I love to read and can get very attached to my opinions, but recently I've been learning not to completely lose my head when people disagree with me, so feel safe to argue with me whenever you wish ;)
I read this such a long time ago that I've almost forgotten it, but my recent thing with coming-of-age stories started to bring back memories, and all of them pleasant ones. One of them being in fifth grade when I was stuck in my mother's native Taiwan for two months with quite literally no book to read but this one, and I poured over this book repeatedly until it was falling to pieces in my hands. It held up to those rereadings remarkably well.
So what is this story? It's a romance, a fairy tale, and a coming-of-age story all jumbled into one. I know the last descriptor might seem off-putting, but this is no pretentious regurgitation of the Hero's Journey all over again. In fact, Christian's destiny actually lies more with romance than in adventure...which in my experience is much more of a "feminine" route, but it worked amazingly well here, for a number of reasons.
For one, the tone of this book is awesome. It's lighthearted and funny and still manages to get to the core of what it means to grow up. I loved Christian's nerdiness, his talent with inventing and his fascination with the world. I loved his relationship with Ed, his awkward but well-meaning foster father (and no, it's not nearly as angsty as that kind of relationship usually is--quite the contrary actually). So while I'd usually start screaming my head off at quotes like this:
All his life he'd had the feeling that he was headed toward something--something that felt big--but he didn't know what it was.
...It totally works here. I don't know why. I guess it just fits so well with the musing, thoughtfully-scratching-your-chin rambling storytelling style, one that captures the fairy-tale feeling quite well and one that my 10-year-old self completely fell in love with.
But Christian's story is not the only one, although it's the primary one. Marigold's story, unlike Chris, is not one of venturing out into the world but trying to find oneself at home, which she does when she forms her first friendship with Chris. This too is, I think, a coming-of-age story, and one that comes about through romance.
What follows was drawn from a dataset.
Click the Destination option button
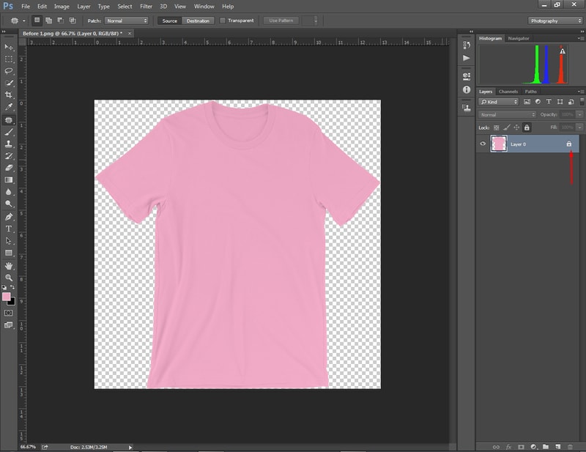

Where Chris was raised in the nurturing environment of his happy-go-lucky foster father, Marigold's childhood is marked with much more emotional strife, having been trapped by social expectations she couldn't live up to and being overshadowed by her sisters, and being valued more as a political pawn than as a person. Her relationship with Chris is the first true validation of her identity that she's received in all her life, and it goes a long way to healing the abuses of her mother and her sense of not being able to fit in at court, as well as supporting the independent spirit we as the audience always knew was there. And how could we not? The time when she received the first pigeon message from Chris--ah, that scene has me dyyyying every time I revisit it.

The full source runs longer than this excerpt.